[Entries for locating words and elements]
------------------------

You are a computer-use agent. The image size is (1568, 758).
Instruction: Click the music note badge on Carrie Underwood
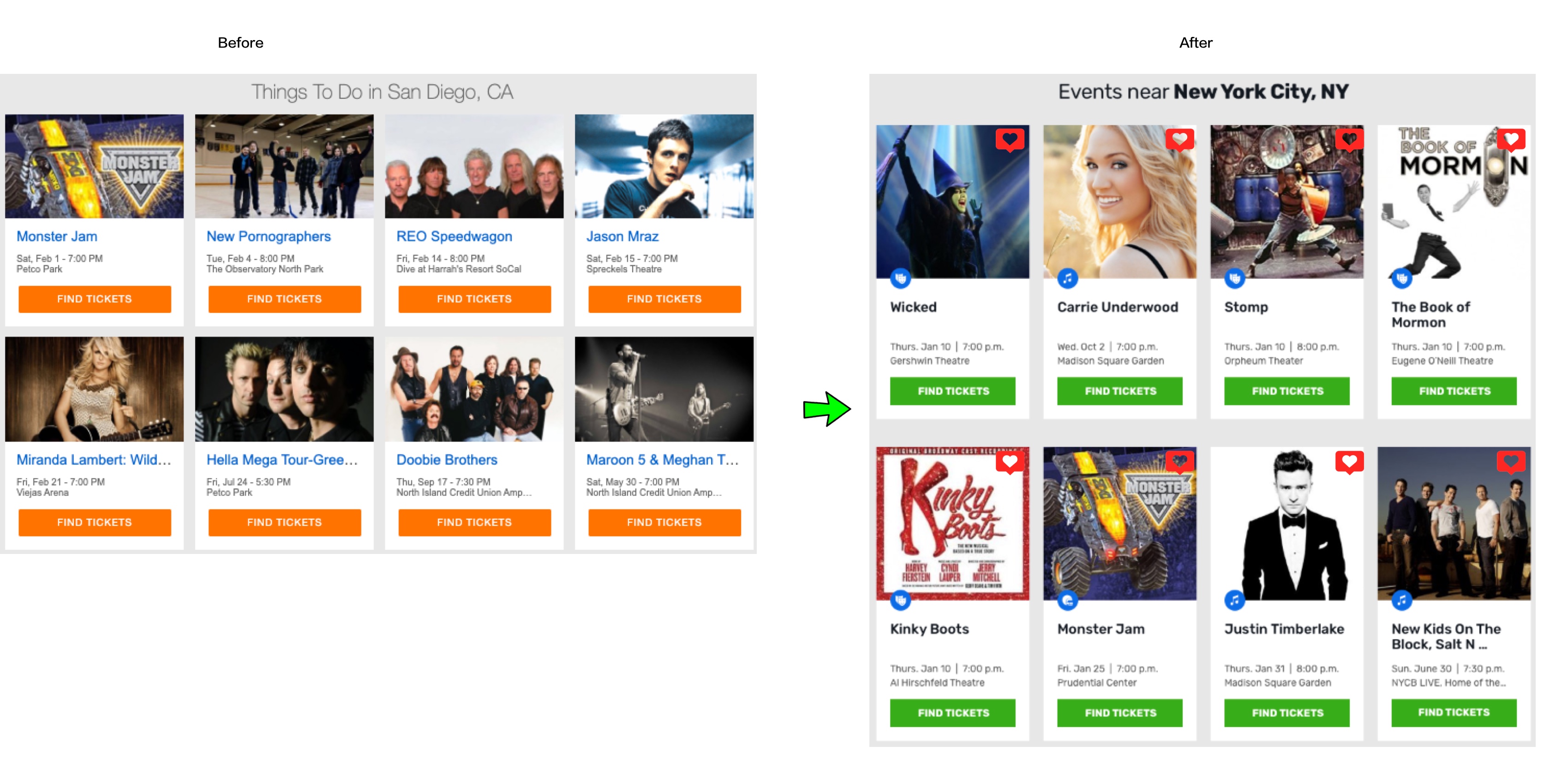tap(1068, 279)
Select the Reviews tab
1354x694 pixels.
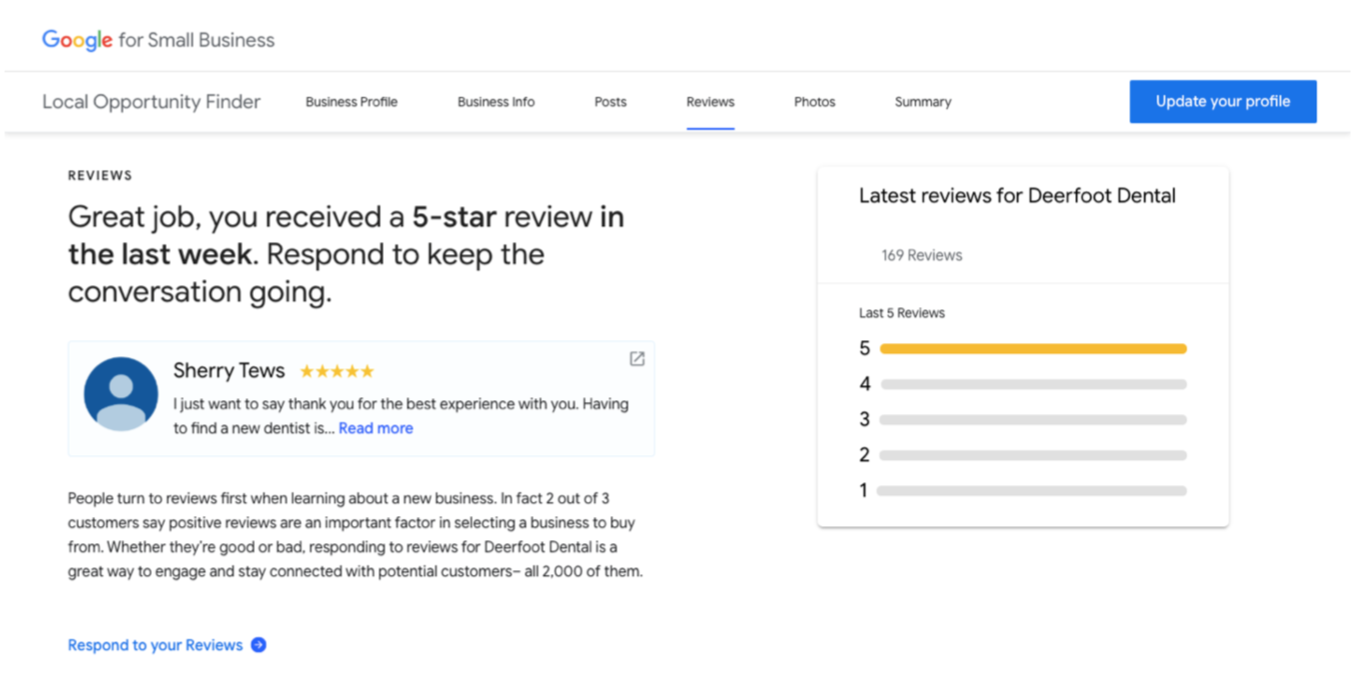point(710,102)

------------------------

▸ Exercise:
Set down the lines of every item above verbatim, omitting the pictures.

▸ Task answer:
You are a computer-use agent. The image size is (1568, 758).
Instruction: Click the music note badge on Carrie Underwood
tap(1068, 279)
Select the Reviews tab
1354x694 pixels.
point(710,102)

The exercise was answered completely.